* Data items
┏━━

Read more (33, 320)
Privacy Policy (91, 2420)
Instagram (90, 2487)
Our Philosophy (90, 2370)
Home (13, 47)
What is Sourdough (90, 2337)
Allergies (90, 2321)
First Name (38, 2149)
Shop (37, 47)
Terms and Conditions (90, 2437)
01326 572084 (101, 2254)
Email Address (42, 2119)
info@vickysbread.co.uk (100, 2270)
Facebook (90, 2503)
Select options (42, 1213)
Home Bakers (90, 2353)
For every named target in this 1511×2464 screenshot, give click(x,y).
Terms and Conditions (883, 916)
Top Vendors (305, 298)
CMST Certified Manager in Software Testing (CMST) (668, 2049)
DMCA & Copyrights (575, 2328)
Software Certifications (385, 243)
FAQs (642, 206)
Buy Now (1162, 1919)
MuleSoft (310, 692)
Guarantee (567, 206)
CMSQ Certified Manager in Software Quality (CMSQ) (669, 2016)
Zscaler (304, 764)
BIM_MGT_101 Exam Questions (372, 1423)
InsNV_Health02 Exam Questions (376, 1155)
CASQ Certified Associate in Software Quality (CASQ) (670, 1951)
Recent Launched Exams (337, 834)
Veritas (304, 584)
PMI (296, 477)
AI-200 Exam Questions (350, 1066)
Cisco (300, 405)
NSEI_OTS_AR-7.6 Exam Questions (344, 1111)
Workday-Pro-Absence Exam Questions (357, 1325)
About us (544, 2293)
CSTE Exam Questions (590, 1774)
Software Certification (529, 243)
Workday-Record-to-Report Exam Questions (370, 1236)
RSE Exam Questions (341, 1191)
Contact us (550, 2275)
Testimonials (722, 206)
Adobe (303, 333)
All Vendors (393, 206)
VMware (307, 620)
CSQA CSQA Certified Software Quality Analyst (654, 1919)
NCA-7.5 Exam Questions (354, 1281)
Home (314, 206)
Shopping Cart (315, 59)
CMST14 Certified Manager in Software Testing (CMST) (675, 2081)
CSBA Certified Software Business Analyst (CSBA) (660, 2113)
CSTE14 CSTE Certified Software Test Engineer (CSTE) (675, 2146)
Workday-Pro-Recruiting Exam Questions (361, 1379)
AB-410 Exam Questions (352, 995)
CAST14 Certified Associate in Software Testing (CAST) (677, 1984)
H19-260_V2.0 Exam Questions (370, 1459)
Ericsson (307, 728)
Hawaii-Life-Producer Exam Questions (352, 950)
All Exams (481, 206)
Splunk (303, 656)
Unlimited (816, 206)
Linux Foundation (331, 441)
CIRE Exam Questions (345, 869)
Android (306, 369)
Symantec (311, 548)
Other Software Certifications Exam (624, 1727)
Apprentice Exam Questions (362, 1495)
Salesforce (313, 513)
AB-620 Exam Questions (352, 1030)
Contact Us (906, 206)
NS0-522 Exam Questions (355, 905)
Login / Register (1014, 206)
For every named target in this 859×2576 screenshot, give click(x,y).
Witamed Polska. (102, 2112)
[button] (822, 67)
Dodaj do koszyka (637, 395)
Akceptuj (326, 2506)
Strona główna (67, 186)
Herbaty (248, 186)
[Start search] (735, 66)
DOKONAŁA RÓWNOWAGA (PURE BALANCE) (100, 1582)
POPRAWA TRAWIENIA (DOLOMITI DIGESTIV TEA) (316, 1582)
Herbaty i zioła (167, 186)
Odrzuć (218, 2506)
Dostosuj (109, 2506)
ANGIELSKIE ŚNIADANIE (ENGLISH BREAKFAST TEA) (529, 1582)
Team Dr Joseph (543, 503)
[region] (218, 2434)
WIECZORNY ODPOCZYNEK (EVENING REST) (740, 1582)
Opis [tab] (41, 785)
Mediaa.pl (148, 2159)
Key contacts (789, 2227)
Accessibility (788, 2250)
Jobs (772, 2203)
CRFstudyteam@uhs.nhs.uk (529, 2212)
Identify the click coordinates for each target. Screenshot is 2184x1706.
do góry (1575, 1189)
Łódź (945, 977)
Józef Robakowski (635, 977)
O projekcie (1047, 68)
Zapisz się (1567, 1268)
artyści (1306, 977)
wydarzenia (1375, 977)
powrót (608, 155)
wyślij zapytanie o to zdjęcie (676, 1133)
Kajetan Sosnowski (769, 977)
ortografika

┗━━

Write out every record exactly as it appears above.

Read more (33, 320)
Privacy Policy (91, 2420)
Instagram (90, 2487)
Our Philosophy (90, 2370)
Home (13, 47)
What is Sourdough (90, 2337)
Allergies (90, 2321)
First Name (38, 2149)
Shop (37, 47)
Terms and Conditions (90, 2437)
01326 572084 (101, 2254)
Email Address (42, 2119)
info@vickysbread.co.uk (100, 2270)
Facebook (90, 2503)
Select options (42, 1213)
Home Bakers (90, 2353)
For every named target in this 1511×2464 screenshot, give click(x,y).
Terms and Conditions (883, 916)
Top Vendors (305, 298)
CMST Certified Manager in Software Testing (CMST) (668, 2049)
DMCA & Copyrights (575, 2328)
Software Certifications (385, 243)
FAQs (642, 206)
Buy Now (1162, 1919)
MuleSoft (310, 692)
Guarantee (567, 206)
CMSQ Certified Manager in Software Quality (CMSQ) (669, 2016)
Zscaler (304, 764)
BIM_MGT_101 Exam Questions (372, 1423)
InsNV_Health02 Exam Questions (376, 1155)
CASQ Certified Associate in Software Quality (CASQ) (670, 1951)
Recent Launched Exams (337, 834)
Veritas (304, 584)
PMI (296, 477)
AI-200 Exam Questions (350, 1066)
Cisco (300, 405)
NSEI_OTS_AR-7.6 Exam Questions (344, 1111)
Workday-Pro-Absence Exam Questions (357, 1325)
About us (544, 2293)
CSTE Exam Questions (590, 1774)
Software Certification (529, 243)
Workday-Record-to-Report Exam Questions (370, 1236)
RSE Exam Questions (341, 1191)
Contact us (550, 2275)
Testimonials (722, 206)
Adobe (303, 333)
All Vendors (393, 206)
VMware (307, 620)
CSQA CSQA Certified Software Quality Analyst (654, 1919)
NCA-7.5 Exam Questions (354, 1281)
Home (314, 206)
Shopping Cart (315, 59)
CMST14 Certified Manager in Software Testing (CMST) (675, 2081)
CSBA Certified Software Business Analyst (CSBA) (660, 2113)
CSTE14 CSTE Certified Software Test Engineer (CSTE) (675, 2146)
Workday-Pro-Recruiting Exam Questions (361, 1379)
AB-410 Exam Questions (352, 995)
CAST14 Certified Associate in Software Testing (CAST) (677, 1984)
H19-260_V2.0 Exam Questions (370, 1459)
Ericsson (307, 728)
Hawaii-Life-Producer Exam Questions (352, 950)
All Exams (481, 206)
Splunk (303, 656)
Unlimited (816, 206)
Linux Foundation (331, 441)
CIRE Exam Questions (345, 869)
Android (306, 369)
Symantec (311, 548)
Other Software Certifications Exam (624, 1727)
Apprentice Exam Questions (362, 1495)
Salesforce (313, 513)
AB-620 Exam Questions (352, 1030)
Contact Us (906, 206)
NS0-522 Exam Questions (355, 905)
Login / Register (1014, 206)
For every named target in this 859×2576 screenshot, give click(x,y).
Witamed Polska. (102, 2112)
[button] (822, 67)
Dodaj do koszyka (637, 395)
Akceptuj (326, 2506)
Strona główna (67, 186)
Herbaty (248, 186)
[Start search] (735, 66)
DOKONAŁA RÓWNOWAGA (PURE BALANCE) (100, 1582)
POPRAWA TRAWIENIA (DOLOMITI DIGESTIV TEA) (316, 1582)
Herbaty i zioła (167, 186)
Odrzuć (218, 2506)
Dostosuj (109, 2506)
ANGIELSKIE ŚNIADANIE (ENGLISH BREAKFAST TEA) (529, 1582)
Team Dr Joseph (543, 503)
[region] (218, 2434)
WIECZORNY ODPOCZYNEK (EVENING REST) (740, 1582)
Opis [tab] (41, 785)
Mediaa.pl (148, 2159)
Key contacts (789, 2227)
Accessibility (788, 2250)
Jobs (772, 2203)
CRFstudyteam@uhs.nhs.uk (529, 2212)
Identify the click coordinates for each target. Screenshot is 2184x1706.
do góry (1575, 1189)
Łódź (945, 977)
Józef Robakowski (635, 977)
O projekcie (1047, 68)
Zapisz się (1567, 1268)
artyści (1306, 977)
wydarzenia (1375, 977)
powrót (608, 155)
wyślij zapytanie o to zdjęcie (676, 1133)
Kajetan Sosnowski (769, 977)
ortografika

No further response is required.